En 2012, 5.112 personnes ont fait appel au Centre pour l’égalité des chances et la lutte contre le racisme dont 892 signalements concernaient les droits fondamentaux d’étrangers et 4.220 des cas de discrimination présumée. Plus de 1400 dossiers et cinq actions en justice ont été ouverts suite à ces 5.112 signalements.
D’après le journal l’Avenir, les trois principaux critères de discrimination ont été les critères dits «raciaux» (1 dossier sur 3), les convictions religieuses ou philosophiques (1 sur 5) et le handicap (1 sur 6), devant l’âge (1 dossier sur 16), la fortune (1 sur 16) et l’orientation sexuelle (1 sur 18).

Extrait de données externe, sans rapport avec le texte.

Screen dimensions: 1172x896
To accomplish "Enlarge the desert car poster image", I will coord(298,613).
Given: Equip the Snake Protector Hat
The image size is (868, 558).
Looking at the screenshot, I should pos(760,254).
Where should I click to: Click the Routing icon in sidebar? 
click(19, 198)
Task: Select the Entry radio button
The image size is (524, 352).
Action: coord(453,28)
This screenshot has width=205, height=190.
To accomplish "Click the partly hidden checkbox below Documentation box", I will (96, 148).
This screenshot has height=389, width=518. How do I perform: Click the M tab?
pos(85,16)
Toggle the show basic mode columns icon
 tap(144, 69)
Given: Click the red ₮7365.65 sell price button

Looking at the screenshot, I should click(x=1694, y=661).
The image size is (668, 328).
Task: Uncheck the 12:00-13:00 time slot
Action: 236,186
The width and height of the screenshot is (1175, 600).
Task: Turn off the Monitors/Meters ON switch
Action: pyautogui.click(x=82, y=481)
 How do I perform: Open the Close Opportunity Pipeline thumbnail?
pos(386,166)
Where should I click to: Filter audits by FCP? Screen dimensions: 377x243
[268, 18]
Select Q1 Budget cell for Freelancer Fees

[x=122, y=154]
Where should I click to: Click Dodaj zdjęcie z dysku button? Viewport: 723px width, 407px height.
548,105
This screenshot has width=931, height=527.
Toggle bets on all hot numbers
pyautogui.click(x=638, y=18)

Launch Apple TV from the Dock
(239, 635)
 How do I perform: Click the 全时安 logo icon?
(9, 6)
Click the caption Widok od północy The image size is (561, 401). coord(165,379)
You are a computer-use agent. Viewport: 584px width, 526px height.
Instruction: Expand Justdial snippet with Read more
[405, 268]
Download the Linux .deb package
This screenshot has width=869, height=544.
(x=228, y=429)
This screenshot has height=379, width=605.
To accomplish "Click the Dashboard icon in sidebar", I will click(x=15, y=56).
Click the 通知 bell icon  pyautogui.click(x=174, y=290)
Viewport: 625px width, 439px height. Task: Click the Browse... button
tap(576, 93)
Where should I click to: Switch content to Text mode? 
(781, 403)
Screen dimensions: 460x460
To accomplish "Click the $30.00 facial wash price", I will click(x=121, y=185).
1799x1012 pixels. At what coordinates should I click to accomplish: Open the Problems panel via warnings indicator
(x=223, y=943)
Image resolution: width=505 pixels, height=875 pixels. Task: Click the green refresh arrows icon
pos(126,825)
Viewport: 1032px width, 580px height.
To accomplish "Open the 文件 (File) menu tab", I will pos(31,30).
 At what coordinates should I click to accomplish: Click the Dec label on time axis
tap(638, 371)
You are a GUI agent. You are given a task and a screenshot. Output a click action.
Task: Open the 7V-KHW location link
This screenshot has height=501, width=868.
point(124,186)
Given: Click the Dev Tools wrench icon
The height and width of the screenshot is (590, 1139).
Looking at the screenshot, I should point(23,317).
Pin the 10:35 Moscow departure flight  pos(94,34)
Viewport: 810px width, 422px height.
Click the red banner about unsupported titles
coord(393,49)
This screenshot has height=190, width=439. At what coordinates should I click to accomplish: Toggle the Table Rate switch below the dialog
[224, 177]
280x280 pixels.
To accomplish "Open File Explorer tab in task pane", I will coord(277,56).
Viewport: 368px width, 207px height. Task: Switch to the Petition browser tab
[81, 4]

Le Centre a pour mission de veiller aux droits fondamentaux des étrangers, d’observer les flux migratoires, de stimuler la lutte contre la traite des êtres humains et de fournir des conseils et solutions aux problèmes. « Nous donnons toujours la priorité à une solution concertée », explique Edouard Delruelle, directeur adjoint du Centre, « parce qu’une telle approche permet de répondre structurellement à la discrimination, par exemple dans le secteur du travail, où la gestion de la diversité ne cesse de gagner en importance. Nous n’entamons une action en justice que lorsque la concertation est impossible ou qu’elle échoue. »
Cette année, pour son vingtième anniversaire, le Centre sera transformé en une institution interfédérale de lutte contre la discrimination, à côté d’un Centre fédéral de la migration.